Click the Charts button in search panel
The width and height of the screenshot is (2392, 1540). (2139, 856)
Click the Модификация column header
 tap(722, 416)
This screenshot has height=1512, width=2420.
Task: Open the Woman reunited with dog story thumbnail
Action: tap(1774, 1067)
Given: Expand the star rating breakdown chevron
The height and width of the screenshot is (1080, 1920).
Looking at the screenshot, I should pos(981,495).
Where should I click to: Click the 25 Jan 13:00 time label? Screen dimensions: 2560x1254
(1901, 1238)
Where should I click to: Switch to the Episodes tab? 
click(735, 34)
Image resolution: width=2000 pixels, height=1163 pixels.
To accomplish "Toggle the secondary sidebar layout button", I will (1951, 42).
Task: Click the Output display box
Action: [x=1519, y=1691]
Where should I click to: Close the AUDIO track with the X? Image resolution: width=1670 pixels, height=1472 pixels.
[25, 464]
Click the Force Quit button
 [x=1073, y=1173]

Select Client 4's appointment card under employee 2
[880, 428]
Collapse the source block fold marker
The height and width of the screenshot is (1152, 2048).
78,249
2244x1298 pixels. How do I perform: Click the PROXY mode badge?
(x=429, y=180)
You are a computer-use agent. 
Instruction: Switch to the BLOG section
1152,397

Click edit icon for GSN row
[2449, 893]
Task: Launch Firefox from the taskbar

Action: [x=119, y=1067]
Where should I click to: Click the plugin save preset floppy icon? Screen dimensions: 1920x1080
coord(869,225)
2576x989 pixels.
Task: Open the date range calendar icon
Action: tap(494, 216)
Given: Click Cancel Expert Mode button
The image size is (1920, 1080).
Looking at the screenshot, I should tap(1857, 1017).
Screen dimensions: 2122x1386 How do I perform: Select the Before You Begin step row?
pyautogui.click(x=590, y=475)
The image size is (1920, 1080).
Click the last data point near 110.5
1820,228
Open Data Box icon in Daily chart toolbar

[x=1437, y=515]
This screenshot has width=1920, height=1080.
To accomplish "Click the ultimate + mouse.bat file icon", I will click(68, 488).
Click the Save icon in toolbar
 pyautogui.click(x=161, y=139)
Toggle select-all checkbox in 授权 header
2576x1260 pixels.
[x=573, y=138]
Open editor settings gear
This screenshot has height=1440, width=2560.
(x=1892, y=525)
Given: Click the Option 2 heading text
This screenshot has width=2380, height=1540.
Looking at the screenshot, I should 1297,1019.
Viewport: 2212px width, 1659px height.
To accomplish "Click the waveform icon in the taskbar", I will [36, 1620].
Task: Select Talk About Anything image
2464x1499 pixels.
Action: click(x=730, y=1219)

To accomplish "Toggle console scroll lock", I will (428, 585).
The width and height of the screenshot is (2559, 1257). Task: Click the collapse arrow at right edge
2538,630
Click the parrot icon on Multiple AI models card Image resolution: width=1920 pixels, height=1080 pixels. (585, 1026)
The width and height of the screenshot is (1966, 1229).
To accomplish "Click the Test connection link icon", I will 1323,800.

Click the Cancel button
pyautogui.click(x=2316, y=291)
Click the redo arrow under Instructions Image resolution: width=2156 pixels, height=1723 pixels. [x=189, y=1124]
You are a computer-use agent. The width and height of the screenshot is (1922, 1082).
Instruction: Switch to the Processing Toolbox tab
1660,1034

· · ·

§ WORK TASK: Please give again the lines above between the line holding "Click the last data point near 110.5" and the line holding "Toggle select-all checkbox in 授权 header", inclusive, exactly as they are and with nothing added.

§ SOLVED PROBLEM:
Click the last data point near 110.5
1820,228
Open Data Box icon in Daily chart toolbar

[x=1437, y=515]
This screenshot has width=1920, height=1080.
To accomplish "Click the ultimate + mouse.bat file icon", I will click(68, 488).
Click the Save icon in toolbar
 pyautogui.click(x=161, y=139)
Toggle select-all checkbox in 授权 header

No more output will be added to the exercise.